In re Southeastern Eye Center – Pending Matters (Lawyers Weekly No. 020-054-16, 18 pp.) (Louis Bledsoe III, J.) 2016 NCBC 57

Holding: Although two of the defendant-employee’s counterclaims are denominated as claims for set-off, the court concludes that these counterclaims – for breach of the parties’ employment contract and violation of the Wage and Hour Act – are in the nature of recoupment because they arise from the same transaction as the plaintiff-employer’s claims, i.e., the parties’ employment relationship. Accordingly, these counterclaims are not subject to a statute of limitations.

The court denies defendant’s motion to dismiss.

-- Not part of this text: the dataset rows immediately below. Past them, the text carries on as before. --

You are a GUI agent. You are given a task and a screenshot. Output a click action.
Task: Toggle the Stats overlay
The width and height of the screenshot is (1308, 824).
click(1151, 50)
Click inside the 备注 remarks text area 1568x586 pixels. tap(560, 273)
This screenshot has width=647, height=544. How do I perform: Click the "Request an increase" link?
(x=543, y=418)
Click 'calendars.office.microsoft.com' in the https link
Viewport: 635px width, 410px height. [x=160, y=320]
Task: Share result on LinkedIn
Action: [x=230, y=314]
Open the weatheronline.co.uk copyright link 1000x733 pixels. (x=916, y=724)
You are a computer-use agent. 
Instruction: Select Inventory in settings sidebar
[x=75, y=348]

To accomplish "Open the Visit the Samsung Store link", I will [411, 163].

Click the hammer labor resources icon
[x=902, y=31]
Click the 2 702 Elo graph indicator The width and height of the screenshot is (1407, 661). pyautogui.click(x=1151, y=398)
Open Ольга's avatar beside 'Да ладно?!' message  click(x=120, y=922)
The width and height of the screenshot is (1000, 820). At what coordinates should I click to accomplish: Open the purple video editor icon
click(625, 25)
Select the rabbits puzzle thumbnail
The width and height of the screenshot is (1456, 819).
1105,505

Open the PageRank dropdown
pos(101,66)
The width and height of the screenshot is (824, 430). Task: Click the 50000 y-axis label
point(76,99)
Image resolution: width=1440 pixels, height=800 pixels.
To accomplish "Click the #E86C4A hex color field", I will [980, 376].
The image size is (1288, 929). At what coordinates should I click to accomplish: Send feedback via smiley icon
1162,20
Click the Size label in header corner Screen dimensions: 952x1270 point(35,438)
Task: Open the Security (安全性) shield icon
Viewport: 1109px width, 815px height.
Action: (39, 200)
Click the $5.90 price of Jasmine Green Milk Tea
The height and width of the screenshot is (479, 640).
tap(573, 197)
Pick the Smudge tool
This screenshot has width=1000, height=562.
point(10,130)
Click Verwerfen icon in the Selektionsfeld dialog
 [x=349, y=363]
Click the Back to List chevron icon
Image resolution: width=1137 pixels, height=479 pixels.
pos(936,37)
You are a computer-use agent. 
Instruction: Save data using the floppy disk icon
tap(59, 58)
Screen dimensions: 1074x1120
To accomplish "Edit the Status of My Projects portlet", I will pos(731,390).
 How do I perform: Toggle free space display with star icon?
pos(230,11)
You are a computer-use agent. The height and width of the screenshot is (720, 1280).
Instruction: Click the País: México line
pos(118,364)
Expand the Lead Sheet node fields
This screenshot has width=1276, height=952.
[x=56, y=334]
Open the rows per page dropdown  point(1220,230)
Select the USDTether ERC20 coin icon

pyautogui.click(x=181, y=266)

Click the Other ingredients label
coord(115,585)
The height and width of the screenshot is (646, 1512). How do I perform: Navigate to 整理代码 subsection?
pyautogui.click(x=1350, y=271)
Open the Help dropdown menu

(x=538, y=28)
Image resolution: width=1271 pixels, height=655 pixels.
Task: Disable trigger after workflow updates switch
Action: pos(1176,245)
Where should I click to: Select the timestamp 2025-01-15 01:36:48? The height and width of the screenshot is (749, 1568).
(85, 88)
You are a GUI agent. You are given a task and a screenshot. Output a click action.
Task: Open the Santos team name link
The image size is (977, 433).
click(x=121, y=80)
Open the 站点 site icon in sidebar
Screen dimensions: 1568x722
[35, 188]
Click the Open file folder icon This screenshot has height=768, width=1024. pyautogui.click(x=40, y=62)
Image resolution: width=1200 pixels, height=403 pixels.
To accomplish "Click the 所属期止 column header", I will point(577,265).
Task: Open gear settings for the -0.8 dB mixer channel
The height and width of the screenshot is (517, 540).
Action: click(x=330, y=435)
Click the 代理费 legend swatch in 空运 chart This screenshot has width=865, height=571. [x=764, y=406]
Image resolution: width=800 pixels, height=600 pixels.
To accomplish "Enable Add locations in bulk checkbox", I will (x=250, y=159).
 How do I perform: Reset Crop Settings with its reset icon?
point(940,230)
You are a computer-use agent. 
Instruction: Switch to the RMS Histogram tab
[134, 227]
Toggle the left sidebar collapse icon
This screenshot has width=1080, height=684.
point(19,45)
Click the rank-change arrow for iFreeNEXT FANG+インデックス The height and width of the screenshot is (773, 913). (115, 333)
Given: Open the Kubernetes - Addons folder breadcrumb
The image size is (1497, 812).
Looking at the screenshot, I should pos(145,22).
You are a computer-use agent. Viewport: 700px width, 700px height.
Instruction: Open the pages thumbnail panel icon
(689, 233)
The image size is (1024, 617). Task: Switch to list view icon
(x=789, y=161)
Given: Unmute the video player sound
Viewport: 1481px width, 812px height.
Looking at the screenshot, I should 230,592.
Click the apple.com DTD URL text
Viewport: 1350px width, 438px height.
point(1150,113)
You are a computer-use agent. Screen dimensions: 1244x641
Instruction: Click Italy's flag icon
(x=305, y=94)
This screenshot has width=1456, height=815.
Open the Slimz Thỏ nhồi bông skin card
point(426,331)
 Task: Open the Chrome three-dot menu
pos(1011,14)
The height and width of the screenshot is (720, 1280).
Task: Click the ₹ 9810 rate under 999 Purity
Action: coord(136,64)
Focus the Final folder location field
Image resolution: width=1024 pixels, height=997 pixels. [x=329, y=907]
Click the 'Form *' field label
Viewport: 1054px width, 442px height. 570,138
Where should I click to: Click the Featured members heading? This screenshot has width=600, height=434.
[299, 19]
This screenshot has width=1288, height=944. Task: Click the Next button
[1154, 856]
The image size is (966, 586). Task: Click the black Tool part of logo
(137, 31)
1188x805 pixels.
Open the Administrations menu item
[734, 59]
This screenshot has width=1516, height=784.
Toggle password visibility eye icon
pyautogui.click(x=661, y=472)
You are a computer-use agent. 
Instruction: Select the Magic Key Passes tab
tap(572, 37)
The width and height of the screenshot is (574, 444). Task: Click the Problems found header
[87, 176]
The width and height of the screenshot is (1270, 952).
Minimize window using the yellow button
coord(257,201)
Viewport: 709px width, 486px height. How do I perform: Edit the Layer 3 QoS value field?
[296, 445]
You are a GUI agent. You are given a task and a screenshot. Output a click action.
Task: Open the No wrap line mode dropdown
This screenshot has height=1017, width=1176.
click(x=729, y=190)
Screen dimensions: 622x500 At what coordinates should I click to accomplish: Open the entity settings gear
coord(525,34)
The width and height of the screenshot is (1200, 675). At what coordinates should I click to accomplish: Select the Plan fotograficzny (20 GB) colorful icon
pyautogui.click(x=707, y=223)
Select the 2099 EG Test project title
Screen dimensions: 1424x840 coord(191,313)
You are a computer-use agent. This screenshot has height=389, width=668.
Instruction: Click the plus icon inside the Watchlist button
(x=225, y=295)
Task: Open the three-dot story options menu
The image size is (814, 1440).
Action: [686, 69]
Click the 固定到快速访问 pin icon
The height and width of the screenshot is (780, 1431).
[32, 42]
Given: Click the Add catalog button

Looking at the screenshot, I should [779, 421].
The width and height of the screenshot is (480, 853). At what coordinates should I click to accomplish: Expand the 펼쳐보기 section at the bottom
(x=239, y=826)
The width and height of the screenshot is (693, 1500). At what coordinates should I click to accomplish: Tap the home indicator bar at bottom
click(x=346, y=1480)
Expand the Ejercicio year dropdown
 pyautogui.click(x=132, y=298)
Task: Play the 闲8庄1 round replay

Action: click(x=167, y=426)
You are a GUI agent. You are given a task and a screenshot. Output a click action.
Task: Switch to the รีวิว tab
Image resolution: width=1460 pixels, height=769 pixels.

The court grants plaintiff’s motion to dismiss the employee’s counterclaims for conversion, misappropriation, violation of G.S. § 55-12-02, and failure to prosecute or investigate. The court denies plaintiff’s motion to dismiss the employee’s counterclaims for breach of the employment contract, failure to make distributions under G.S. § 55-6-40, violation of the North Carolina Wage and Hour Act, and an accounting.

The defendant-employee is also a shareholder. He has filed counterclaims for conversion, misappropriation, and wrongful disposition of corporate assets. These counterclaims clearly seek recovery of damages for injury to property or assets of the plaintiff-employer/corporation rather than to defendant individually. As such, they are derivative claims brought on behalf of plaintiff.

Plaintiff is in receivership. All claims on behalf of plaintiff are controlled by the receiver and have been settled and released. The conversion, misappropriation and wrongful disposition counterclaims are dismissed.

Defendant brings his counterclaim for failure to make distributions as a shareholder of plaintiff rather than as a former employee. As a result, this is a set-off counterclaim because it seeks a reduction in damages arising out of a transaction independent of plaintiff’s employment-based claims. Accordingly, this counterclaim is subject to a three-year statute of limitations.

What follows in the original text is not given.